Anne-Andréa Vilerio : « Sportives, ne nous voilons pas la face… »

Sport femme voilée
L’exclusion définitive du port de signes religieux pour les arbitres sportifs a été actée par la fédé de handball, ce qui n'est pas le cas pour ses joueuses. Forcément, ça fait débat. Au-delà des convictions de chacun, que dit la loi ?

Par Anne-Andréa Vilerio, avocate au barreau de Paris*

Publié le 24 mai 2023 à 13h28, mis à jour le 26 février 2025 à 17h53

À une époque où le port de signes religieux ne cesse de faire débat, l’histoire de deux jeunes arbitres de la fédération française de handball voilées (FFHB), ayant récemment annoncé l’arrêt brutal de leur parcours vers le haut niveau, démontre que le sujet est loin d’être clos.

Cette fin de carrière prématurée est intervenue à la suite d’un communiqué de la FFHB, les rappelant à la réglementation concernant la tenue d’arbitre ainsi que sur l’interdiction du port du voile.

Diffusée sur les réseaux sociaux, cette nouvelle interroge, quand on sait que la FFHB autorise le port de signes religieux ou confessionnels pour ses joueuses ; contrairement à la fédération française de football qui, par exemple, l’interdit.

En tout état de cause, le statut d’arbitre sportif semble permettre un exercice différencié de la liberté de conscience et de religion, au sein d’une même fédération.

Sarah et Sabrina Boukherouk, arbitres de la Ligue Centre-Val de Loire de Handball, ont mis fin à leur parcours d’arbitrage vers le haut niveau suite au communiqué de la Fédération Française de Handball.

  • Quel statut pour l’arbitre sportif en France ? 

 

D’ores et déjà, il convient de préciser qu’en matière sportive, il existe une très grande diversité de catégories d’arbitres, notamment du fait de la multiplicité des disciplines et règles du jeu applicables.

Juges, juges-arbitres, commissaires, notateurs, évaluateurs, responsables de jury, chronométreurs, officiels, commissaires, principaux ou assistants, juges de chaise, juges de côté, juges de ligne, juges de touche, juges de mêlée…la multitude des dénominations témoignent de l’identité plurielle de l’arbitre sportif.

Parfois au cœur de l’action, il se confond dans certains sports avec les athlètes de la partie ; parfois à l’extérieur du terrain, il peut être interdit de tout déplacement.

Ses décisions peuvent intervenir en cours d’action, ou a posteriori, par l’attribution de notes. Il contrôle l’application des règles du jeu, jusqu’à leur interprétation, érigeant une véritable jurisprudence qui régule sa discipline.

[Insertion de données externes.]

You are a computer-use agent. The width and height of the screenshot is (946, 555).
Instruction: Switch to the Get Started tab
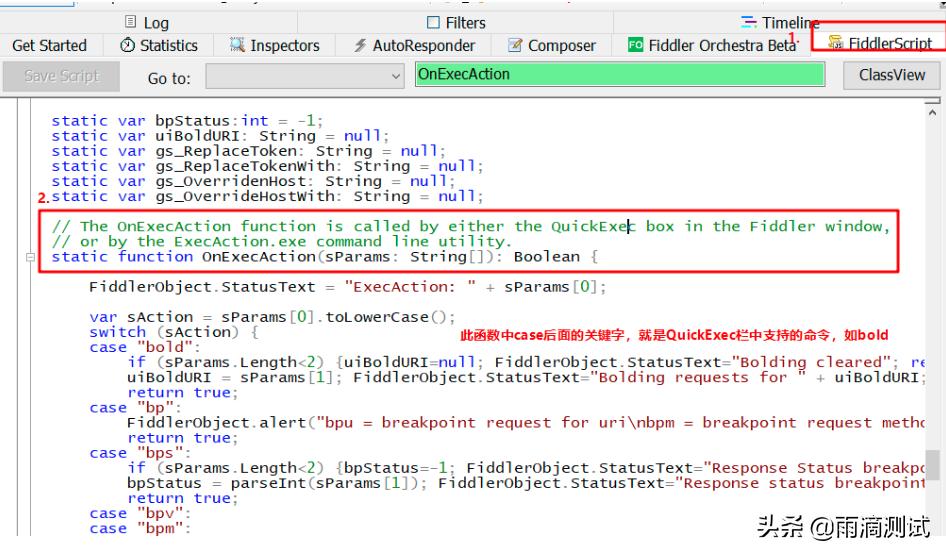[x=49, y=46]
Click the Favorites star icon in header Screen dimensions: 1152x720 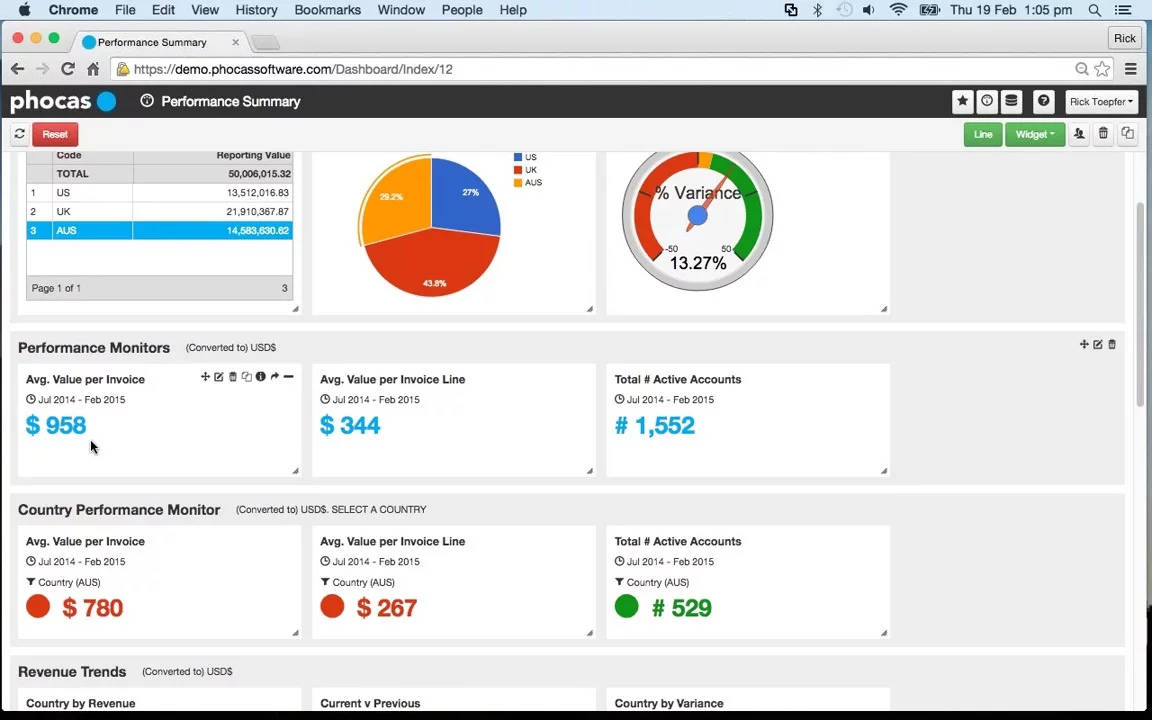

Ainsi, c’est seulement en 2006, par la loi n° 2006-1294 du 23 octobre 2006 portant diverses dispositions relatives aux arbitres, que l’Etat est intervenu pour tenter de définir les contours de son statut.

L’autre raison qui explique cette tardiveté législative vient aussi du fait que l’activité arbitrale est foncièrement paradoxale.

En effet, d’une part, il existe un lien de subordination entre l’arbitre sportif et sa fédération de rattachement, notamment car c’est la fédération, elle-même délégataire d’un service public, qui désigne les arbitres pour officier à l’occasion d’une compétition.

D’autre part, l’arbitrage nécessite une certaine autonomie, corollaire de l’impartialité, absolument nécessaire à l’exercice de sa fonction.

En outre, l’arbitre sportif bénéficie d’une protection pénale accordées aux personnes chargées d’une mission de service public. La reconnaissance d’un tel statut permet notamment d’aggraver les peines encourues pour les principales infractions d’atteintes auxdites personnes.

C’est dans ce cadre que l’article 223-2 du code du sport reconnaît aujourd’hui l’arbitre sportif comme chargé d’une mission de service public.

©Shutterstock

  • Quelles conséquences sur sa liberté de conscience et de religion ? 

 

La reconnaissance d’une telle mission de service public à l’égard de l’arbitre sportif entraîne de nombreuses conséquences sur ses droits et obligations.

Parmi elles, la restriction de la liberté de conscience et de religion, commise par l’ingérence étatique, trouvant sa source dans le principe de laïcité et de neutralité des services publics.

Pour rappel, c’est la loi du 9 décembre 1905 concernant la séparation des Eglises et de l’Etat, qui fonde ledit principe de neutralité de l’Etat en matière religieuse. Aussi, la laïcité et l’exigence de neutralité de l’Etat sont consacrées à l’article 1er de la Constitution de 1958.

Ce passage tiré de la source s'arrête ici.